> **Required action**: In the entries below, find the line with "Click the 이웃 count value 235" and the line with "Given: Open the @CycloneLarry69 handle link". Reproduce those two lines and every line between them exactly, and nothing more.

+-------+

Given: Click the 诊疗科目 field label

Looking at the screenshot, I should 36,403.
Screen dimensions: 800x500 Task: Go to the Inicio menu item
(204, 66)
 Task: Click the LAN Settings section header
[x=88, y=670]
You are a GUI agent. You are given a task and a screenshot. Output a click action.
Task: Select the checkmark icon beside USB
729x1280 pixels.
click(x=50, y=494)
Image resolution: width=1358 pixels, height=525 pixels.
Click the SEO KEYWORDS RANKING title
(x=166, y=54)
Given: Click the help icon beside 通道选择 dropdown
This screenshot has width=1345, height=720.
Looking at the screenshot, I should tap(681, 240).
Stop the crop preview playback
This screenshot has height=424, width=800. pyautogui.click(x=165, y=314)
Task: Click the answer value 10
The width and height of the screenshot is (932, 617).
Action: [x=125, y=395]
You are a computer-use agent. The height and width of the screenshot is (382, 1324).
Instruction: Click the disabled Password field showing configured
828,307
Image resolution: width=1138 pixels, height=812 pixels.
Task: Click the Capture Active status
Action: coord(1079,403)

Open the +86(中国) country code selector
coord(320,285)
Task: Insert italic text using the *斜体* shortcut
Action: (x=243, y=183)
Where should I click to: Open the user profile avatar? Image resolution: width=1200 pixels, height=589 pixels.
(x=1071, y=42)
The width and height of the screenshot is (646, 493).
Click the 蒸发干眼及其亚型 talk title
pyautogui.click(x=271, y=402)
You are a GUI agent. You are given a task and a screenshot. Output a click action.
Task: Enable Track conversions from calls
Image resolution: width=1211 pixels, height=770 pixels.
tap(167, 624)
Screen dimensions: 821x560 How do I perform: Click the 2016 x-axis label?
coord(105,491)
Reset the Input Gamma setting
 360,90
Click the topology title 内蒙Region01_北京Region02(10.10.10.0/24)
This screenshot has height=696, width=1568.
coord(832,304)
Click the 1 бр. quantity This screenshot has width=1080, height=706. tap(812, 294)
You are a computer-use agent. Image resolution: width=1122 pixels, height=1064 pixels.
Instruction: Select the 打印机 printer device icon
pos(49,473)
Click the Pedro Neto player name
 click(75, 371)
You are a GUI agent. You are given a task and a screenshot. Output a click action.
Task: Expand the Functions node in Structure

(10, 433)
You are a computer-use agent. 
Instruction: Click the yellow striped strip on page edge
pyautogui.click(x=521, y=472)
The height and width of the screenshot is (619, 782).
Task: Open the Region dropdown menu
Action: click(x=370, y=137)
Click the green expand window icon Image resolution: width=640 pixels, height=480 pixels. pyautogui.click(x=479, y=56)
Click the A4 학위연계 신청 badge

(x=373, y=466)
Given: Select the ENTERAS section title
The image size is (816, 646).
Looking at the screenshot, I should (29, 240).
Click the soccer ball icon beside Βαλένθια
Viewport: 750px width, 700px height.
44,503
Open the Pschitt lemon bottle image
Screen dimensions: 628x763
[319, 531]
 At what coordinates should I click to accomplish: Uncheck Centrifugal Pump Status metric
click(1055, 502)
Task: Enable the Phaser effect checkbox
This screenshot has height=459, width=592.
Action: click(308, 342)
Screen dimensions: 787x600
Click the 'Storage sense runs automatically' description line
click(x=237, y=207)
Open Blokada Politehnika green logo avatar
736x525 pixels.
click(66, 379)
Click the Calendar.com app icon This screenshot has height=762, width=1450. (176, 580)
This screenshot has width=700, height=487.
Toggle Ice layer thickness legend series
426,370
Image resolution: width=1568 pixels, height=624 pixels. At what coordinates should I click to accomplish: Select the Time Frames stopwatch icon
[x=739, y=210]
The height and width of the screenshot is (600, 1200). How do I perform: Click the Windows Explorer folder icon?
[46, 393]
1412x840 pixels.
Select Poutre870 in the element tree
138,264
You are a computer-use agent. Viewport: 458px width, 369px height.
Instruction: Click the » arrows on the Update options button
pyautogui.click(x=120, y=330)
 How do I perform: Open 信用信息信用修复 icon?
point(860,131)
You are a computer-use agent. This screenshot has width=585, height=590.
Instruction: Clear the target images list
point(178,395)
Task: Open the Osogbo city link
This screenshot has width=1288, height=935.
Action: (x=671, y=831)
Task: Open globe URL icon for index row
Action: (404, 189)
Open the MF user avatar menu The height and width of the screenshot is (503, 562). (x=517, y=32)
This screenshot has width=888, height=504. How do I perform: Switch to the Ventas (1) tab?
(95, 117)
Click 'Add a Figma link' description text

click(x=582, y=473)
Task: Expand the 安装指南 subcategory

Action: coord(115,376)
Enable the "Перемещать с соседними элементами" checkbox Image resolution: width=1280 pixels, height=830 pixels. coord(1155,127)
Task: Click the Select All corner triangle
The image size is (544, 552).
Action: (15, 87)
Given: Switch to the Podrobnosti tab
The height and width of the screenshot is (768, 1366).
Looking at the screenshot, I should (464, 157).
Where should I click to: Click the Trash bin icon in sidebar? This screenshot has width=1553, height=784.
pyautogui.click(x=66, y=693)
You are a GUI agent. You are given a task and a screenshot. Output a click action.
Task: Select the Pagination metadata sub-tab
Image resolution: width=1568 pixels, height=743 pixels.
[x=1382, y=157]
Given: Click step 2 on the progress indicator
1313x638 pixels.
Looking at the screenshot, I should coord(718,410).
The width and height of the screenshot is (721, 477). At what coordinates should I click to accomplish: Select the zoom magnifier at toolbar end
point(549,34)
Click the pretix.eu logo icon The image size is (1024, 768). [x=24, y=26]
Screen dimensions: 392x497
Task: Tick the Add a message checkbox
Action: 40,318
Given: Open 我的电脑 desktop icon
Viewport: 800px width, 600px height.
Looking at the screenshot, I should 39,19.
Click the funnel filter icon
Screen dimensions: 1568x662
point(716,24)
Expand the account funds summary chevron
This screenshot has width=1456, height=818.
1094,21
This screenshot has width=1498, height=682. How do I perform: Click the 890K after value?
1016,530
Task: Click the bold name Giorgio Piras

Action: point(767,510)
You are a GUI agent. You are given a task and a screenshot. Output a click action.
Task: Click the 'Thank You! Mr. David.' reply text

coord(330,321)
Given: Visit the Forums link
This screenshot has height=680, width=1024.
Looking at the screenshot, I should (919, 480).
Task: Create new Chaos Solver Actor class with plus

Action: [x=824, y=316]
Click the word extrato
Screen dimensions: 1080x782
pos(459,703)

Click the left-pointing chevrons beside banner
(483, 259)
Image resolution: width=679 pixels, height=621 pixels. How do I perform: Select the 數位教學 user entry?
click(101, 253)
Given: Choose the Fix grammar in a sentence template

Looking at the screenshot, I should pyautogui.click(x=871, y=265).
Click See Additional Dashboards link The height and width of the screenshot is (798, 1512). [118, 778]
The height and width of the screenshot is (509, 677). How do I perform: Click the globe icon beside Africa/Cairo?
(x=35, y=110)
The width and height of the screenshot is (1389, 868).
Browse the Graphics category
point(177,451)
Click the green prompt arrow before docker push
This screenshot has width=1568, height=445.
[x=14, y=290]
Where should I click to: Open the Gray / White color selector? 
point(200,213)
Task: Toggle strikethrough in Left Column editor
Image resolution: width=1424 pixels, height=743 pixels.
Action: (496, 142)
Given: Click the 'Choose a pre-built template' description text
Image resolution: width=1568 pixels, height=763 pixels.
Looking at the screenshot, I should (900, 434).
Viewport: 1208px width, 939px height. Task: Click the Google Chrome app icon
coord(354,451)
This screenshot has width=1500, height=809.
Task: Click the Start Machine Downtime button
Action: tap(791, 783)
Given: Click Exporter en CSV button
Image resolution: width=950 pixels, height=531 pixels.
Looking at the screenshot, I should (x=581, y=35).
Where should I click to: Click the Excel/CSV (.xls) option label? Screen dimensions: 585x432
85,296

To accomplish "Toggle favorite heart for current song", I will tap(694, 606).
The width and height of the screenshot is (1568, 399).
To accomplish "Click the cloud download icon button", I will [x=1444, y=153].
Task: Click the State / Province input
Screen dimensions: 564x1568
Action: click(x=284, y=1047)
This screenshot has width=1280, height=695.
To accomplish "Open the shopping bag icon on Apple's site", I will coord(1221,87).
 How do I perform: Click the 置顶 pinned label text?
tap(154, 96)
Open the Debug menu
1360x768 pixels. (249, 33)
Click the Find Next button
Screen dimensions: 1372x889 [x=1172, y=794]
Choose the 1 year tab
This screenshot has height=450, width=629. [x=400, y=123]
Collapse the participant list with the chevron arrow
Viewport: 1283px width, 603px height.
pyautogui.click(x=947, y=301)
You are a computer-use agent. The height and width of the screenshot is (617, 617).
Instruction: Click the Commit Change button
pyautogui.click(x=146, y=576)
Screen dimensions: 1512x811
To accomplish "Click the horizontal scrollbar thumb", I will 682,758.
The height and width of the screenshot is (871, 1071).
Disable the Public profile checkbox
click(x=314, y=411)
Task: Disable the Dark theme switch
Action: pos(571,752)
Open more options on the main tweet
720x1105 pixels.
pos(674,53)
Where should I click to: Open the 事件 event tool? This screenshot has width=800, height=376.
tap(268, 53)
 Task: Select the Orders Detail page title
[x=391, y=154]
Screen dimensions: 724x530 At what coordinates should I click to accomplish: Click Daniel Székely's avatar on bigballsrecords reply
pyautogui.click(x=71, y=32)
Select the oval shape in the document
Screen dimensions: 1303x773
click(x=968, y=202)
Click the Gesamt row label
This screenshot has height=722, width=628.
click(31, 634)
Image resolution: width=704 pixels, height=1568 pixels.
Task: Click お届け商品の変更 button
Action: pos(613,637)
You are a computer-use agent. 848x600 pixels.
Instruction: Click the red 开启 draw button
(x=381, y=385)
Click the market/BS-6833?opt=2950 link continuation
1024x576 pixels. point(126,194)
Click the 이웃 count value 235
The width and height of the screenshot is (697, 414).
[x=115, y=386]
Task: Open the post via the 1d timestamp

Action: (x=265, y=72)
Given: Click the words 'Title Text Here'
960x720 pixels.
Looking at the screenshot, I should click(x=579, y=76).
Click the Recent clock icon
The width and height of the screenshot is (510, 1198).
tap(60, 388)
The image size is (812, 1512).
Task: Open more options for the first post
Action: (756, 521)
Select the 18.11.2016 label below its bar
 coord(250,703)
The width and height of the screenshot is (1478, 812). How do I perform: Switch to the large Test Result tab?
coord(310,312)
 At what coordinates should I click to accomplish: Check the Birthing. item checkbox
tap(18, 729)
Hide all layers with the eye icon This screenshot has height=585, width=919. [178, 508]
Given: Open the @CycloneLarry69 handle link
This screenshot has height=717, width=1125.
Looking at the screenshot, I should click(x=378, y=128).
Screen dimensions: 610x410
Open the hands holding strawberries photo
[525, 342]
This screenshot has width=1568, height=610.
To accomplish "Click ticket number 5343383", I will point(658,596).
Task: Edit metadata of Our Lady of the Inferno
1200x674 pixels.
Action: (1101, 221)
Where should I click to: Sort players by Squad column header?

+-------+

> **Task result**:
Click the 이웃 count value 235
The width and height of the screenshot is (697, 414).
[x=115, y=386]
Task: Open the post via the 1d timestamp

Action: (x=265, y=72)
Given: Click the words 'Title Text Here'
960x720 pixels.
Looking at the screenshot, I should click(x=579, y=76).
Click the Recent clock icon
The width and height of the screenshot is (510, 1198).
tap(60, 388)
The image size is (812, 1512).
Task: Open more options for the first post
Action: (756, 521)
Select the 18.11.2016 label below its bar
 coord(250,703)
The width and height of the screenshot is (1478, 812). How do I perform: Switch to the large Test Result tab?
coord(310,312)
 At what coordinates should I click to accomplish: Check the Birthing. item checkbox
tap(18, 729)
Hide all layers with the eye icon This screenshot has height=585, width=919. [178, 508]
Given: Open the @CycloneLarry69 handle link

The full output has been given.